- [Exercise description]: Using the records below, transcribe word for word the stretch from the line that contains "Given: Click the Test Test1234 client entry" through the line that contains "Image resolution: width=1386", both end lines included, and nothing else.

(Stored records)
^^^^^^^^^^^^^^^^

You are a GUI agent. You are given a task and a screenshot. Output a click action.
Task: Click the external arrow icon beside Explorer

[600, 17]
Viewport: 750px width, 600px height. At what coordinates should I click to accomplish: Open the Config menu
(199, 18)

^^^^^^^^^^^^^^^^

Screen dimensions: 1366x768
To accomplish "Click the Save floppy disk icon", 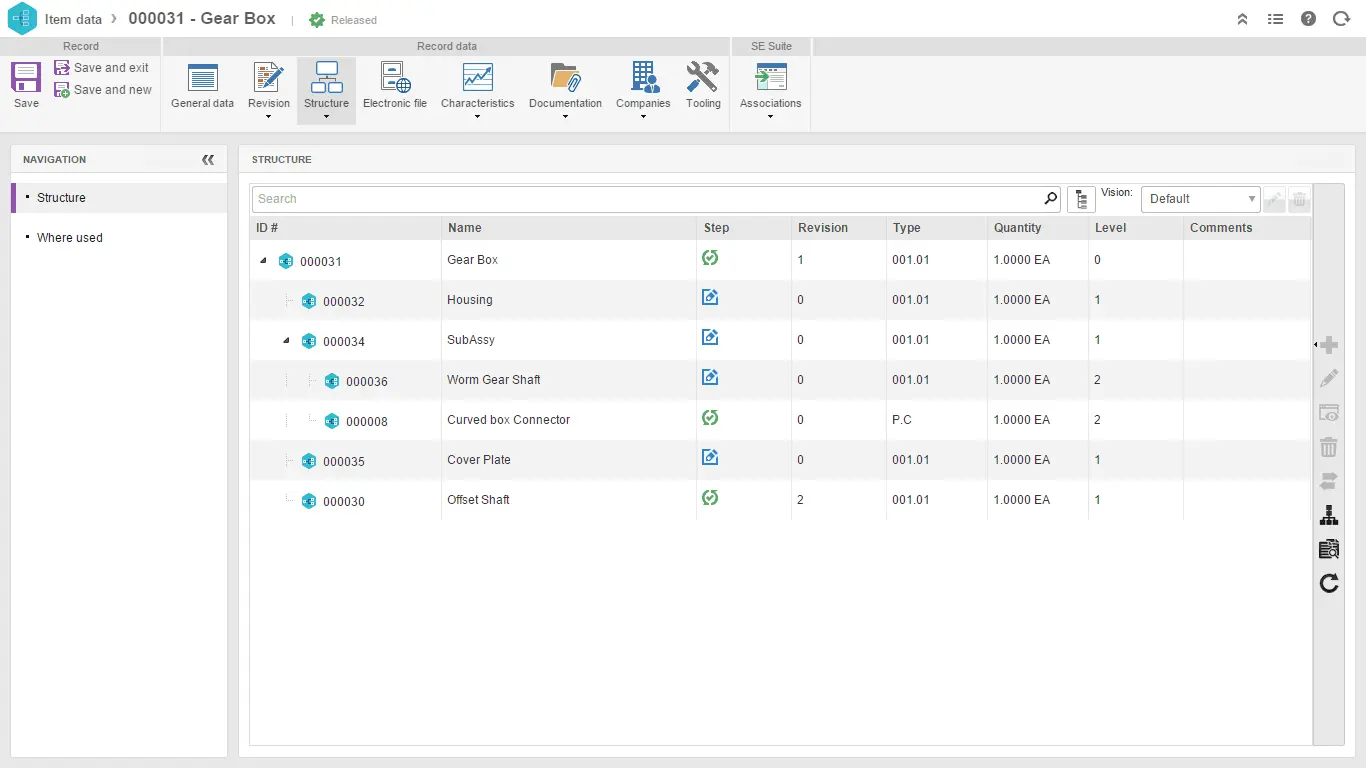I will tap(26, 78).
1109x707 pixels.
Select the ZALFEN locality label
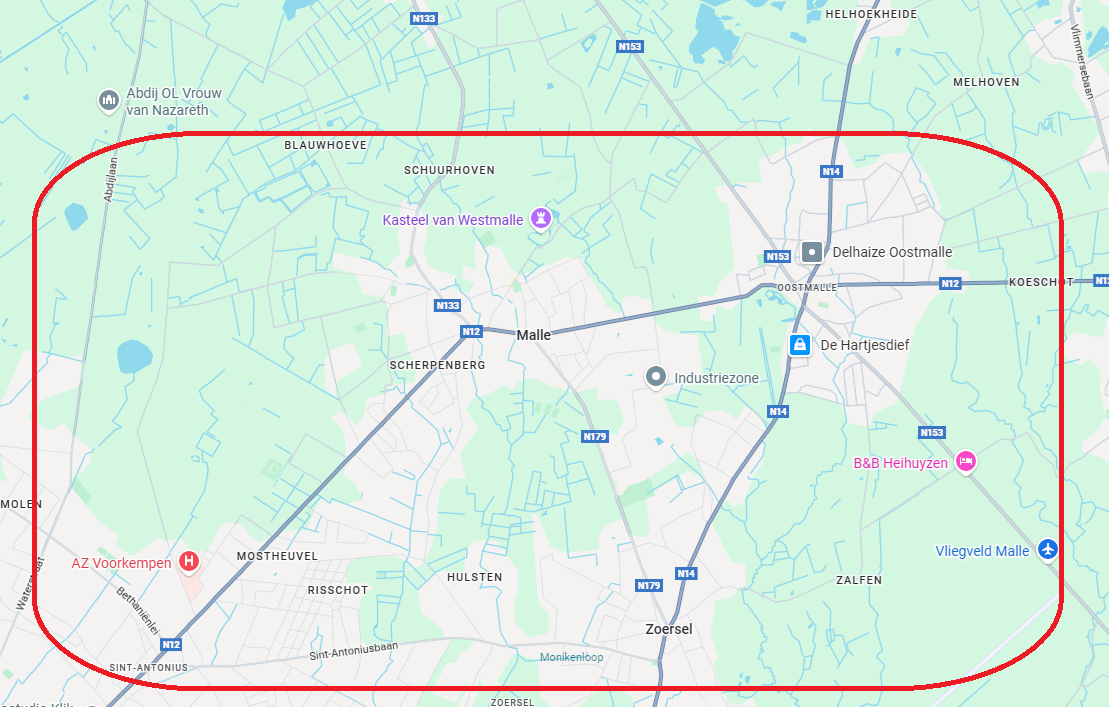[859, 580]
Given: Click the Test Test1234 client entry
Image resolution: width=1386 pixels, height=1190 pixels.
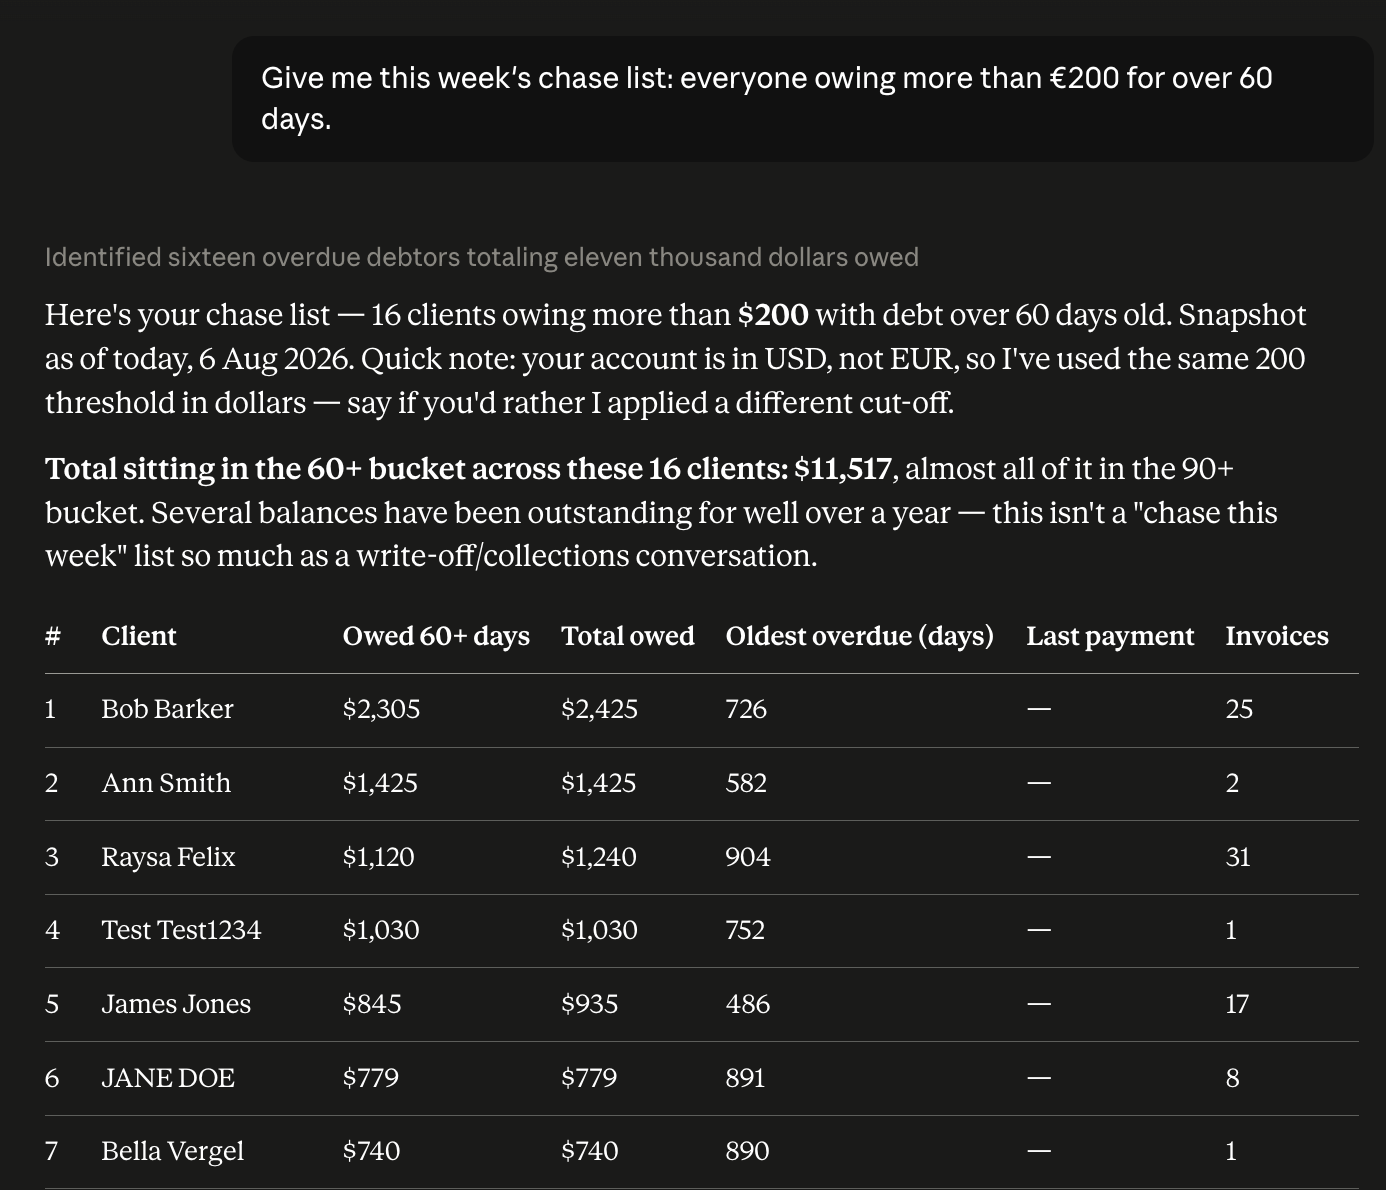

^^^^^^^^^^^^^^^^

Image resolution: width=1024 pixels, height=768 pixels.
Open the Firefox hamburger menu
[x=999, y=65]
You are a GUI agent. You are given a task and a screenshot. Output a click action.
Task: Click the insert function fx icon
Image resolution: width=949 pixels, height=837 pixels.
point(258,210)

^^^^^^^^^^^^^^^^

- [Your response]:
Given: Click the Test Test1234 client entry
Image resolution: width=1386 pixels, height=1190 pixels.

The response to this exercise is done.